Türkiye’de Babagan Bektaşiliğinin durumuna gelince, tekke/dergah/zaviyeler ancak dernek/vakıf şeklinde açılabilmiş durumdadırlar. Bildiğim kadarıyla doğrudan Bektaşi Babagan kolu mensuplarınca dernek/vakıf statüsünde açılmış, tanınmış bir Bektaşi Dergahı bulunmamaktadır. Özellikle İstanbul’da yoğunlaşan Şahkulu, Eryek Baba, Karaağaç gibi Bektaşi tekkeleri Anadolulu Kızılbaş/Aleviler tarafından dernek/vakıflar kurularak restore edilmiş ve idare edilmektedirler.
Ayrıca Babagan Bektaşiliği erkânları gereği de Dedebaba, Halife Baba, Babaları ve Dervişleri olarak kamuoyunda fazla görünür olmayı da doğru bulmamaktadırlar. Bütün bu durum son yıllarda Arnavutluk’ta Baba Mondi’nin yönetimindeki daha medyatik Bektaşilik yapılanmasını daha avantajlı kılmaktadır. Hem tarikat kisveleriyle dünyanın her yerinde sergilemeye çalıştıkları medyatik görünürlük, hem de Arnavutluk’ta resmiyet karşısındaki tanınma ve teşvik gören örgütlenme düzeyi hatta nüfuzlarını Makedonya’daki gibi bazı dergahlarda da kurmaya çalışmaları Arnavutluk’taki Bektaşi yapılanmasını daha etkili hale getirmektedir. Bugün hükümet yanlısı kişilerce “İsrail yandaşı, Fetöcü, Soroscu” olmakla nitelenen ve Arnavutluk tarafından da resmen kabul gören Baba Mondi ve ona bağlı kişilerin, Türkiye’de resmi toplantılara nasıl davet edilerek başköşeye oturtulduğunu da unutmamak gerekmektedir. Kaldı ki Dünya Bektaşiliğini temsil iddiasında olmayan ve Arnavutluk siyasetinin ve Bektaşiliğinin kendi içinde gerçekleştirdiği oluşumlara kim ne derse desin engel olmaz ki. Sorun konunun Arnavutluk’un da ötesinde Balkanlar’ı ve bütün dünyayı kapsayacak bir liderlik tasavvuruyla ilgilidir. Buradaki oluşumun Dünya Bektaşiliğine liderlik ve temsil iddiası tabi ki doğru değildir ve tarihi ve günümüz gerçeklerine de uygun değildir.
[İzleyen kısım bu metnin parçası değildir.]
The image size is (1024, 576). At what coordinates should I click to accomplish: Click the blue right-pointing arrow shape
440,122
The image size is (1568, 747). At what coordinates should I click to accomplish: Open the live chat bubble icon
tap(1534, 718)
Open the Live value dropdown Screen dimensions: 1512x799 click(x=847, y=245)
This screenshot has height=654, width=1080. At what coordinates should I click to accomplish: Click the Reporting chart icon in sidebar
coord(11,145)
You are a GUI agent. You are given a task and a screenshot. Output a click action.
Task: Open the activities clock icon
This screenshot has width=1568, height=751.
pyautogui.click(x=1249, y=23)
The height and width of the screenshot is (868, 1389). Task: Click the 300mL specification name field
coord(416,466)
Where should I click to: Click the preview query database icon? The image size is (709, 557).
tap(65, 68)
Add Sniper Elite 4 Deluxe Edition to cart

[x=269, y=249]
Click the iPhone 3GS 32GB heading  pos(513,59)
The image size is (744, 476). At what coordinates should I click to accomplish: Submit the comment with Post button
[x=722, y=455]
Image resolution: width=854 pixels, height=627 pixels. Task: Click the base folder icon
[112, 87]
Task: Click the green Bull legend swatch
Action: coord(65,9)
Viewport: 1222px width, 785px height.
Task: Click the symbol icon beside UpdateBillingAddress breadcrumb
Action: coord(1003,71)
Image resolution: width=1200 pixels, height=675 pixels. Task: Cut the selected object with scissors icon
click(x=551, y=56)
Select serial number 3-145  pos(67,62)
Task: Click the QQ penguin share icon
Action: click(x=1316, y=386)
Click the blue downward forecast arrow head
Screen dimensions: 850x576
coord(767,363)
Ancak bu son adım eğer hayata geçerse, yani Arnavutluk içerisinde Bektaşilik bir enklav şeklinde resmen tanınan özerk bir din devleti şeklinde tanınırsa, bunun hem Türkiye, hem de Bulgaristan, Yunanistan ve diğer Balkan Bektaşiliğinin izleri bulunan Makedonya ülkeler bakımından elbette sonuçları olacaktır. Konu dini boyut ile sınırlı olmayıp, siyasi etkilerinin yanısıra, Arnavut milliyetçiliği bağlamında da Balkan ülkelerinde tehdit algılamalarına neden olabilir.
Konunun yukarıda ele alınan bu yönlerine rağmen, bir de Babagan Bektaşiliğinin dinamikleri bağlamında değerlendirilmesi gerekir. Halihazırda Alevi-Bektaşi toplumunun serçeşmesi Hacıbektaş Dergahı ve Babagan Tarikatı’nın Dedebaba, Halifebaba, Babalar ve Dervişler şeklindeki organizasyonunun tarihi merkezinde Türkiye Bektaşiliği yer aldığından bu gelişme bütün dünya değil ama Arnavutluk ile sınırlı bir düzeyde kendini gösterebilir. Babagan Bektaşiliği’nin en üst makamında da Ali Haydar Ercan Dedebaba bulunmaktadır. Demek ki, tarikatın iç dinamikleri bağlamında bakıldığında, Arnavutluk’taki olası böyle bir oluşumun Dünya Bektaşiliğinin liderliğini üstlenebilmesi ve bu şekilde kabul görmesi pek mümkün görünmemektedir. Ancak böyle bile olsa Türkiye de dahil diğer Balkan ülkelerinde dikkatleri Alevi-Bektaşi toplumunun üzerine çekmesi gibi sonuçlar da doğuracaktır. Bizim için burada esas olan Alevi-Bektaşi topluluklarının yaşadıkları coğrafyalarda hiçbir siyasi aktörün dayatmalarına ve projelerine konu olmadan, inanç ve itikatlarını özgürce yaşayabilmeleridir.
Sonuç olarak herkes inandığınca yaşamalı, diğer inançları olduğu gibi Alevilik-Bektaşiliği de hiçbir aktör dizayn etmeye kalkmamalıdır. Özellikle Türkiye bağlamında da Alevilik-Bektaşilik siyasetçilerce, siyasi bir oyun alanı olarak değil bir inanç özgürlüğü alanı olarak görülmelidir. Bu bakımdan inanç toplulukları da inanç alanında kalmalı, kendilerini yönlendirmeye çalışan siyasi mühendislik faaliyetlerine itibar etmemelidirler.
Henüz gerçekleşmese de Arnavutluk Başbakanı Edi Rama’nın Tiran’da “Bektaşi Tarikatı Egemen Devleti” oluşumuna yönelik ön değerlendirmelerim bundan ibaret. Konu daha da belirgin hale geldikçe değerlendirmeye devam edeceğiz.